Roland J. Bourgeois Jr., 47, is accused of plotting to defend his Algiers Point neighborhood “from outsiders” including African-Americans, constructing barricades on public streets and using racial epithets to describe black people, according to the five-count indictment.
At one point, Bourgeois allegedly said, “Anything coming up this street darker than a paper bag is getting shot.”
The indictment charges Bourgeois with doing just that when three black males walked through the neighborhood toward a makeshift Coast Guard evacuation center on Sept. 1. Bourgeois fired a shotgun at the trio, felling Donnell Herrington and wounding Herrington’s two companions near the corner of Pelican Avenue and Vallette Street, according to the indictment.
It’s about damn time. Many of us who covered post-Katrina New Orleans heard about the racial violence that followed the storm. I spent a lot of time in Algiers itself, writing about the Common Ground clinic founded just after the hurricane and the breach of the levees. Here’s what I reported, based on conversations with local residents, in December 2005.
In Algiers, which escaped the flood but was hard-hit by wind damage, white residents frightened by media images about car-jackings and looting camped out on their roofs, guns at the ready; witnesses in the area later reported finding at least four bodies, all black men, killed mysteriously by shotgun fire. Late one night, National Guardsmen and a SWAT team from New Orleans’ notoriously racist police department raided the Algiers Fischer Housing Development, allegedly in search of someone who had fired bullets at a cell phone truck. In response, young black youths seized guns and pistols from local pawn shops and vowed to protect their community from the troops and what they called white vigilantes.
Algiers resident Ronald Ragens, 55, remembers those days as lonely and frightening. “All you was seein’ was police, military and all kinds of huge trucks running supplies here and there, helicopters flyin’ over like it was a war zone,” he says. “It was rough. Never seen nothin’ like that in my life.” New Orleans, one of the nation’s oldest and most diverse communities, was spinning out of control, its people tense, anxious, suspicious and exhausted.
Then something happened that melted the fear and eased the tension. One morning four days into the storm, four young white men calling themselves “street medics” began riding bicycles around Algiers, combing the projects and the low-income neighborhoods by the river for people needing medical attention. Mystified residents, many of whom hadn’t seen a doctor for weeks and had no clue when local hospitals would open again, asked cautiously if they were from the Red Cross or the Federal Emergency Management Agency, neither of which had made an appearance in Algiers since the storm. Told that no, they were just volunteers who had come without authorization, the locals eagerly accepted the offers of first aid, allowing the visitors to take their blood pressure, test them for diabetes, and inquire about symptoms of anxiety, depression and disease that might have been kicked up by Katrina.
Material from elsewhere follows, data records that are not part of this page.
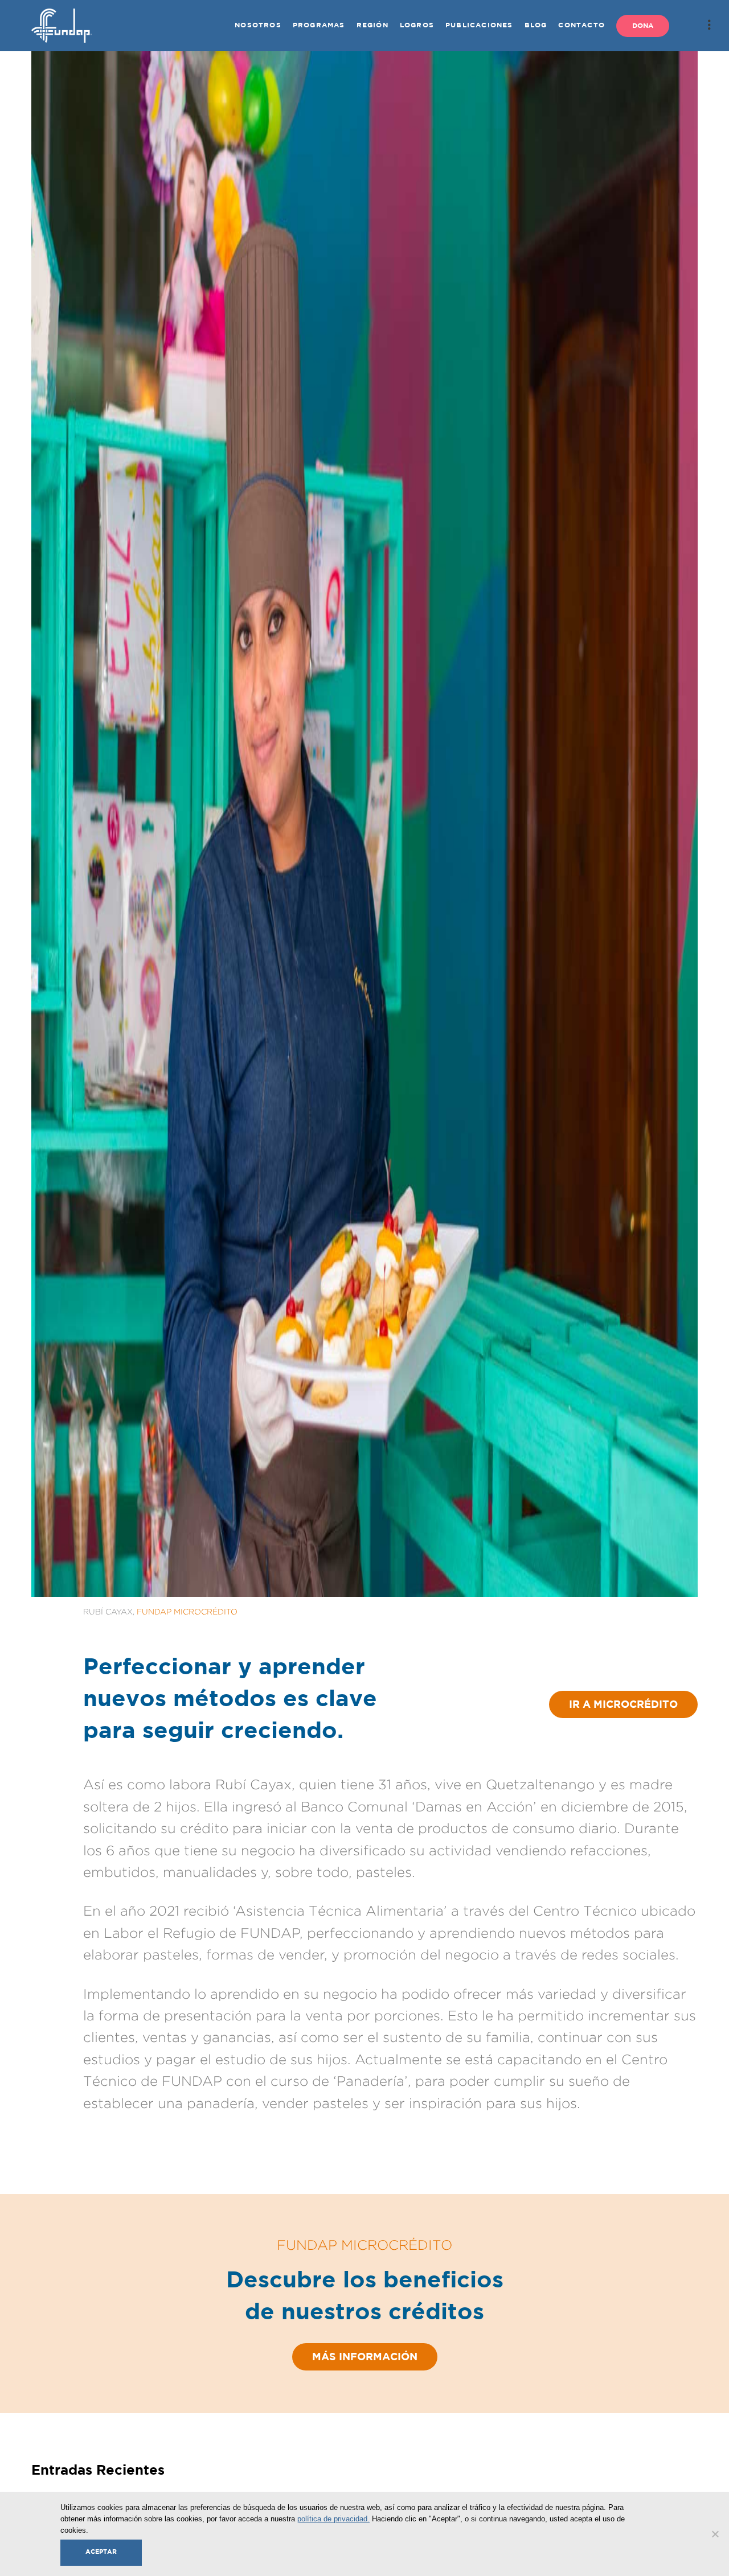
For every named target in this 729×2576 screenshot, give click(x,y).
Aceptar (101, 2552)
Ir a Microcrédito (623, 1705)
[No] (714, 2534)
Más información (364, 2357)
“It was just about the noblest thing I’ve every witnessed in my life,” recalls Malik Rahim, a lifelong Algiers resident, local housing activist and former Black Panther Party member who helped arrange space in a local mosque for the medical workers. ”It was the street medics who really stopped this city from exploding into a race war, because they were white and were serving the black community at a time when blacks were fed up. Those are the real heroes of this thing.”